» AIM OF THE TASK:
Reproduce the listing verbatim, beginning at the line containing "Screen dimensions: 324x133" and stopping after the line containing "Click the teal entity configuration icon".

» MATERIAL PROVIDED:
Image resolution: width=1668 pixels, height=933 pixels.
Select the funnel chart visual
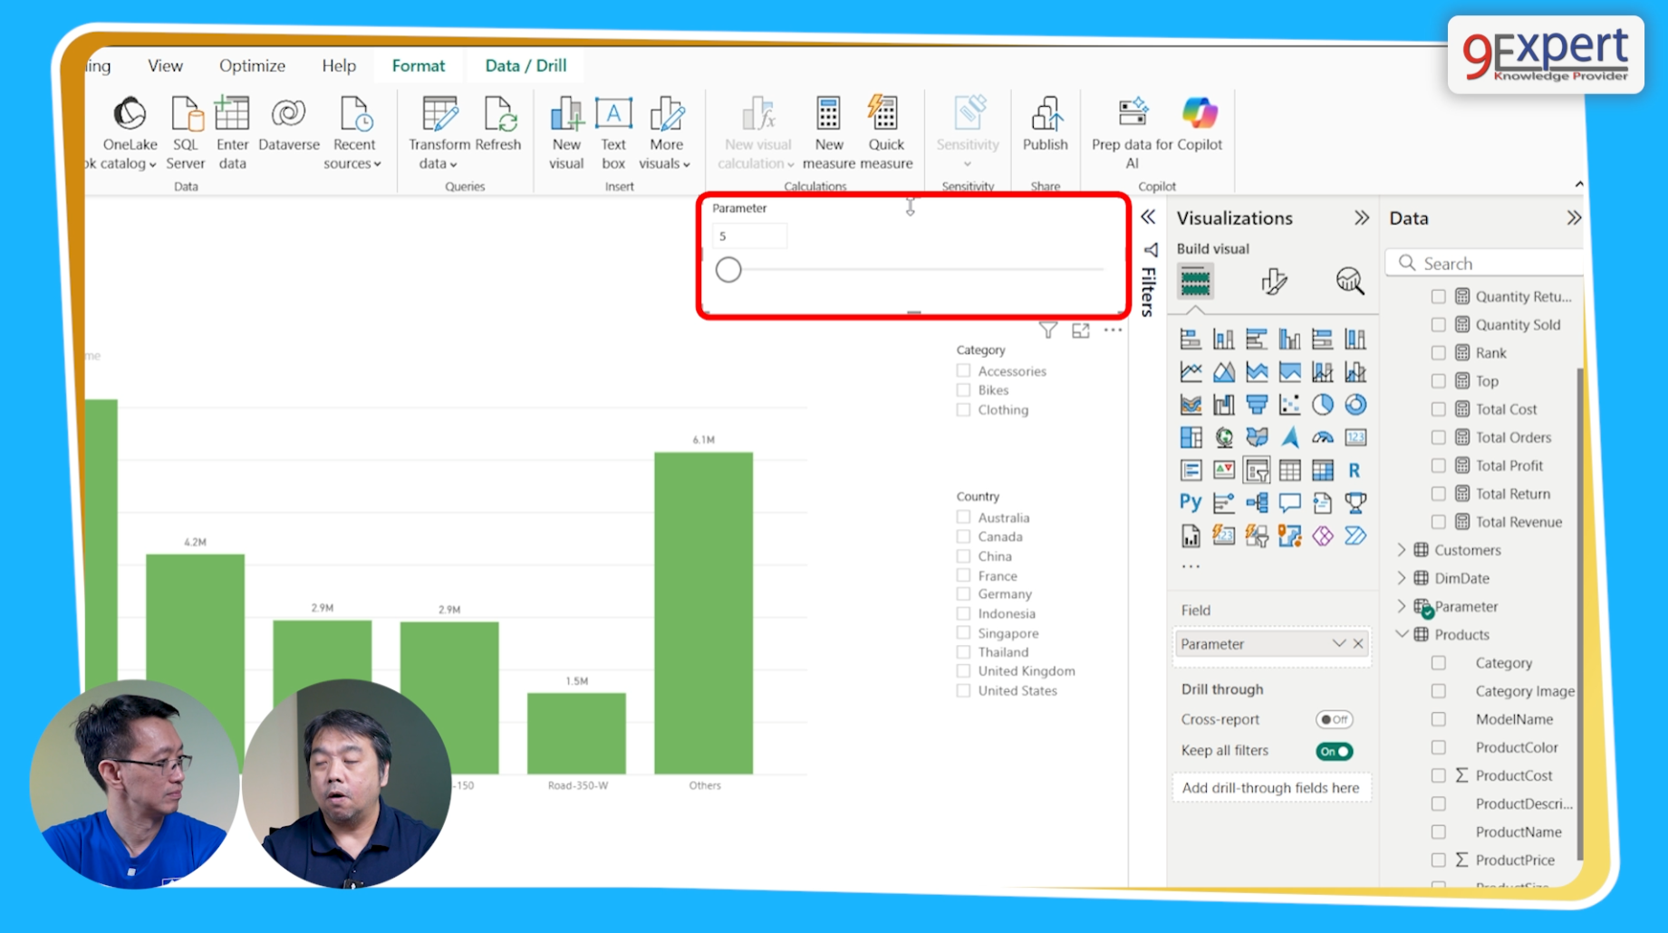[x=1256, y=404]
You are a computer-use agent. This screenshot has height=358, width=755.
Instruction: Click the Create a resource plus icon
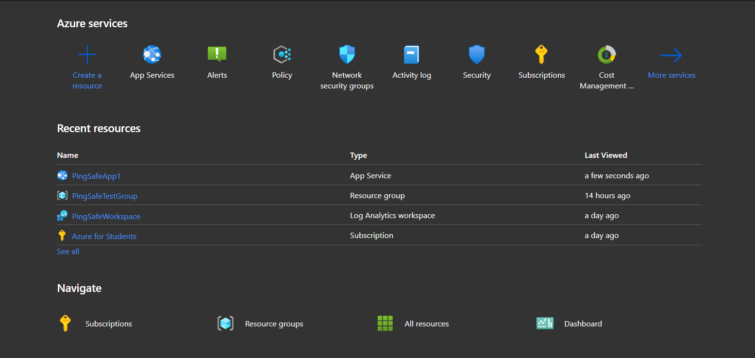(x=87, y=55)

--

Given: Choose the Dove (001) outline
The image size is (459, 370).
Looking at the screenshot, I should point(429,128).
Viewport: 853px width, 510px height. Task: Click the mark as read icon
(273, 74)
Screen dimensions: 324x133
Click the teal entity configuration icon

» SOLUTION:
Screen dimensions: 324x133
Click the teal entity configuration icon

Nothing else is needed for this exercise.